The work performed by Tatem et al. (2007) relied upon East Africa-specific land cover information (Africover, www.africover.org), thus restricting application to East Africa. The extension of these approaches beyond the region requires the identification and testing of candidate land cover datasets of wider extent. This paper aims to identify the large area land cover dataset that, combined with detailed settlement extents, produces the most accurate population distribution data. The most appropriate land cover data, refined with detailed settlement extents, will then be used for population distribution modelling across Africa. Here, four satellite imagery derived global land cover datasets are first refined in the same way, and then tested with Kenyan census data on their ability to improve the accuracy of population distribution models. In addition, the spatial extrapolation ability of the relative weights calculated from the four refined land cover datasets was also tested.

Data

Land cover and land use

Four freely available global land cover datasets were acquired.

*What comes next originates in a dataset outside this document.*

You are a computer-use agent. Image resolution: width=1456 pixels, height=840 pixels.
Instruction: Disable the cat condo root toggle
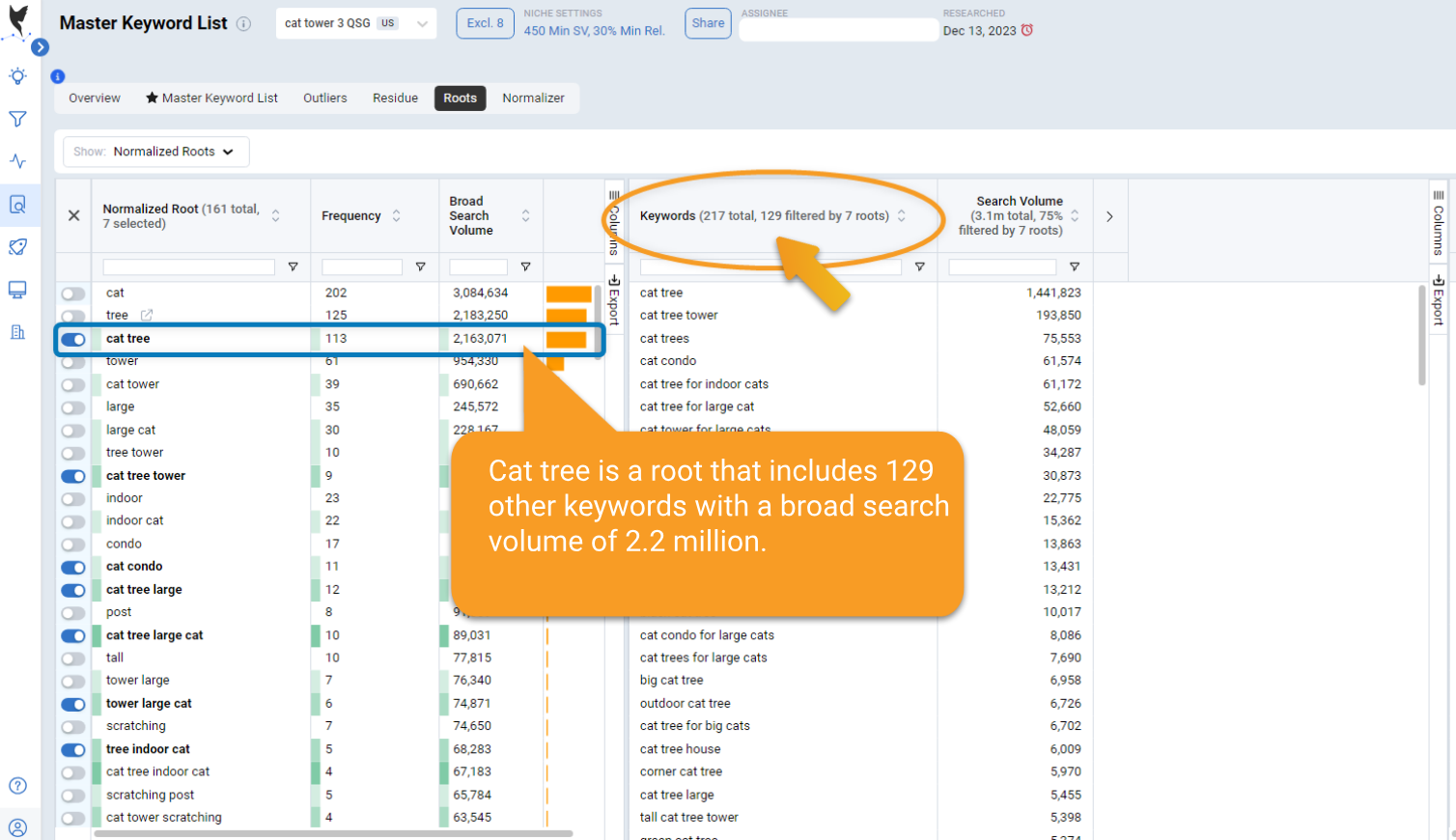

The main characteristics of these four global land cover datasets along with their sources are presented in Table 1. The first one is a global land cover classification at a spatial resolution of 1 km, using 14 years of imagery from the NASA/NOAA Pathfinder Land (PAL) Advanced Very High Resolution Radiometer (AVHRR) dataset (Hansen et al. 2000). A second global land cover classification at 1 km spatial resolution was obtained, this time using 1 year of Moderate Resolution Imaging Spectrometer (MODIS) data (Friedl et al. 2002). Thirdly, the Global Land Cover 2000 (GLC2000) dataset was acquired. This 1 km spatial resolution global land cover dataset was derived from daily global images from the VEGETATION sensor on board the SPOT 4 satellite over a 14 month period (Fritz et al. 2002). Finally, the GlobCover Land Cover product (GlobCover) was obtained. This most recent land cover dataset, with a spatial resolution of 300 meters and compatible with the UN Land Cover Classification System (LCCS), was derived from a time-series of Medium Resolution Imaging Spectrometer (MERIS) images acquired from December 2004 to June 2006 (Arino et al. 2007, 2008). These four datasets describe mainly land cover features, but also give some land use information.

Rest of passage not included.